Sunday, 9 February 2014

TXT

I would like to present a TXT-storage-engine for MySQL and MariaDB.

why

Think of 2 DB-systems, developed independently of each other (e.g. in 2 different companies). Now you get the job to synchronize the data of these 2 systems, which will continue to exist in the future. This means every night extracting the relevant data (not all, only some tables and only the changed records or new or deleted or ...), write it into a file, move this file to another place and insert htis data into the second DB-system (including error-reporting and -handling). And naturally this has to be done in the opposite direction too.

Usually the file for transferring the data is a text-file, so a structure is developed between the two teams, usually in the form of fixed column-width text. Other possible formats would be DIF (long time ago) or CSV, today this would be XML.

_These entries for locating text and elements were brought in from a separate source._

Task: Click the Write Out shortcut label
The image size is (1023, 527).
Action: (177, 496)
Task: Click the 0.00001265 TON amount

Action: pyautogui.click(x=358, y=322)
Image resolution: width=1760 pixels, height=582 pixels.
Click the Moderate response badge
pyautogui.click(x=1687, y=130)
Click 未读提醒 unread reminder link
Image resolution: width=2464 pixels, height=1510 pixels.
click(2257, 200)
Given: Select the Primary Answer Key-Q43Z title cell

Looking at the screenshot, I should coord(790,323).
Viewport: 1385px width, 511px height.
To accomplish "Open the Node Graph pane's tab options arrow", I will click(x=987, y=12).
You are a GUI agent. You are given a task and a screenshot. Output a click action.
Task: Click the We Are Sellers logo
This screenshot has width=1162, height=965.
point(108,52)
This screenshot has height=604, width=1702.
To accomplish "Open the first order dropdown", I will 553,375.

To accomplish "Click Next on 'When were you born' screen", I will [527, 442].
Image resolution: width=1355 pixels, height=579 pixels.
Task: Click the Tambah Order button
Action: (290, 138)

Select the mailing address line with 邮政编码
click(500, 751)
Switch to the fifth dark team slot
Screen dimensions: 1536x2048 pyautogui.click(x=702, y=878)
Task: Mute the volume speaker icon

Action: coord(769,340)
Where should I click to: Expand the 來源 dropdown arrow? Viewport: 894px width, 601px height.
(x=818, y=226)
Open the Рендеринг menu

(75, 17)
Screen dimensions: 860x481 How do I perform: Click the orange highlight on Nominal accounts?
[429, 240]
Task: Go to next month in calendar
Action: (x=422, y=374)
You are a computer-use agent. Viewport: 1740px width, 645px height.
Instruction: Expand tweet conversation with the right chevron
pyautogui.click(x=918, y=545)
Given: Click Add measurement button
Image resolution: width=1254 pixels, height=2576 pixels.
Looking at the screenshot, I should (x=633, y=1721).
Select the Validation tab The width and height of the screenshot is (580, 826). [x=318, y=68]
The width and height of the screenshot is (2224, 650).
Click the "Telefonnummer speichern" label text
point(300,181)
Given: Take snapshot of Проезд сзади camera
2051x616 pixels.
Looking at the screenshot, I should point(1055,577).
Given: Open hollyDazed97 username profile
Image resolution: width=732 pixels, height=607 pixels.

And it requires that at least 2 programs have to be developed, running on 2 different computers (maybe different operating systems, different programming languages), doing 4 jobs: reading and writing to/from system 1 and reading and writing to/from system 2.

I've written multiple programs for such jobs in the past, so it's time to think about a better way to handle this.

concept

The idea is to have such a text-file and to use it directly within MySQL and MariaDB without any special programs, just using plain SQL.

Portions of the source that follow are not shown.